D’ailleurs les nouvelles collections de bijoux et montres Léon Hatot, présentées en avant-première à Lausanne à une poignée de journalistes, incluent des gammes dont le prix va permettre à un plus grand nombre de femmes de les porter. «Nous avions commencé par définir le sommet de la pyramide de Léon Hatot, nous passons maintenant aux étages inférieurs ». C’est notamment le cas de la très belle et accessible collection J’aime. Eclairage : « J’aime est un nom emblématique pour une bague en forme d’hymne à l’amour. Le plus beau des sentiments, le plus rare aussi, palpite dans la lumière qui habite l’orange de la citrine ou le brun du quartz fumé, le violet d’une améthyste posée sur un entrelacs évoquant la sensualité d’un caraco. On est tenté de dire J’aime Gemmes. La Maison reste fidèle à l‘esprit de son créateur : sublimer la beauté féminine ».

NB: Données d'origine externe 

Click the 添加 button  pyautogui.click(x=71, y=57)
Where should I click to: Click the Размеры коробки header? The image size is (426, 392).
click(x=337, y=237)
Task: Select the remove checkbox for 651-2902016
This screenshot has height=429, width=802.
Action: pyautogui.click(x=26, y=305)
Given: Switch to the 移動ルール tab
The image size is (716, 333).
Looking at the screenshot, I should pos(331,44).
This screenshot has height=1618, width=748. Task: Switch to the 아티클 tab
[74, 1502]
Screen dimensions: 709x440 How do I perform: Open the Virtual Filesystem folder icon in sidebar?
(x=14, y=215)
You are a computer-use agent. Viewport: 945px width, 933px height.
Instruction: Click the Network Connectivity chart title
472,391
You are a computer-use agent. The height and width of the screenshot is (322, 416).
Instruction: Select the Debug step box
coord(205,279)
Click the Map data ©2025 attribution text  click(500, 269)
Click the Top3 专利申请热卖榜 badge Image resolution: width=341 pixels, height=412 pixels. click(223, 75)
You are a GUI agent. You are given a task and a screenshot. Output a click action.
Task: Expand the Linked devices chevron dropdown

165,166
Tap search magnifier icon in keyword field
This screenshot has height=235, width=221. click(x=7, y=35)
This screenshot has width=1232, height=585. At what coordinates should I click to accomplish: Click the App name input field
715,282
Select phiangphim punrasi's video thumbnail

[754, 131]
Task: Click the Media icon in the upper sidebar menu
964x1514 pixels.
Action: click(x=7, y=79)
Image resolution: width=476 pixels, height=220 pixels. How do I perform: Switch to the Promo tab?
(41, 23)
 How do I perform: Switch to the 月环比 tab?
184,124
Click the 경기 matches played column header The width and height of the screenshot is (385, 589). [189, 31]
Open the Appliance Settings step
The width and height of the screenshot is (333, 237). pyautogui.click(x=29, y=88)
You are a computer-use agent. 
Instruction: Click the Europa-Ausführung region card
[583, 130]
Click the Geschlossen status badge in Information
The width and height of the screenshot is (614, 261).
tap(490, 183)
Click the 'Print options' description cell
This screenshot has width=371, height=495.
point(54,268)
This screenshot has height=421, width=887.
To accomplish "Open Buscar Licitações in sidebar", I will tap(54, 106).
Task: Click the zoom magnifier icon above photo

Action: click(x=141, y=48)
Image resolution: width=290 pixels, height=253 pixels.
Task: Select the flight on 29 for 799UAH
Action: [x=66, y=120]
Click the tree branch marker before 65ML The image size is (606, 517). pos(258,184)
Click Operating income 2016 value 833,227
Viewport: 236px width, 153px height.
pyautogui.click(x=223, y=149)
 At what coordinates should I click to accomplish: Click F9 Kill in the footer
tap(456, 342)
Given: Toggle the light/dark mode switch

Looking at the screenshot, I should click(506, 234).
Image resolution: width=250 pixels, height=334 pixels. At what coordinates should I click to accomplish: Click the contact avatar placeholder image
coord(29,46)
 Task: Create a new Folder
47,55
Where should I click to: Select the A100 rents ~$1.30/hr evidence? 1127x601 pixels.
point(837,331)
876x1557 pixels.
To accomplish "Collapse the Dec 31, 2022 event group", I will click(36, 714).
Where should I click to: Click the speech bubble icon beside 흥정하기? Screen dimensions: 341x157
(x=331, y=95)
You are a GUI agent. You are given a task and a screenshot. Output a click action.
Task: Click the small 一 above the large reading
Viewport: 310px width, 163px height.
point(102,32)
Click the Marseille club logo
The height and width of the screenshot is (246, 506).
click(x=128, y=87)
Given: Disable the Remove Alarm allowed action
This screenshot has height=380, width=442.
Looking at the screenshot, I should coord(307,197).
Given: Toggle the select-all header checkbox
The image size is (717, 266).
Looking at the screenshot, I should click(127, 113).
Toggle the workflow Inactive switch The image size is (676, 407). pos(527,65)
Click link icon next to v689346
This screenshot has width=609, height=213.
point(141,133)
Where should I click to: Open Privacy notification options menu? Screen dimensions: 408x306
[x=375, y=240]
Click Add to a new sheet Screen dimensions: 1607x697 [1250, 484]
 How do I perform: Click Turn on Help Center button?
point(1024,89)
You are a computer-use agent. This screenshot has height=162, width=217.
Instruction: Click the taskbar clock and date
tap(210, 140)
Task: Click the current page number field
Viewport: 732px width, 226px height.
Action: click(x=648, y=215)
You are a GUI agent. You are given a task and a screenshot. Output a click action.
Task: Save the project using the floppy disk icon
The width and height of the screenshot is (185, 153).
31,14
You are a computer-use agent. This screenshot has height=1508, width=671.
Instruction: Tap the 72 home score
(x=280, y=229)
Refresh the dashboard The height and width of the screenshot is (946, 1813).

Pièce unique de 144 carats
Retour au sommet de la pyramide : « les sertisseurs capables de monter des pièces de haute joaillerie de notre nouvelle collection se comptent dans le monde sur les doigts d’une main », analyse fièrement Arlette Emch, en exhibant une incroyable pièce unique de 144 carats, avant de poursuivre : « puisés parmi 5000 dessins originaux de Léon Hatot au début du 20e siècle, nos thèmes d’inspiration se concentrent dans l’Art Déco et les motifs reprenant le paon, le bambou ou le lotus reviennent souvent ». « D’ailleurs notre nouvelle montre de haute joaillerie Fleur de Lotus sera certainement la pièce que nous présenterons au Grand Prix de l’Horlogerie de Genève ».Si les pièces exceptionnelles restent une priorité pour Léon Hatot, la Présidente annonce parallèlement un nouveau concept de bijou à la fois accessible, souple et innovant. « Nous allons également proposer aux femmes de leur monter un souvenir sur un collier en or. Il pourra s’agir d’une pierre précieuse mais tout aussi bien d’un joli galet trouvé sur une plage. Elles nous indiqueront leur budget et nous leur créerons une pièce unique à partir de cet objet très personnel. » Avec tous ses projets, nous bouclons la boucle du fameux chiffre magique : pour Arlette Emch, c’est du 7 jours sur 7.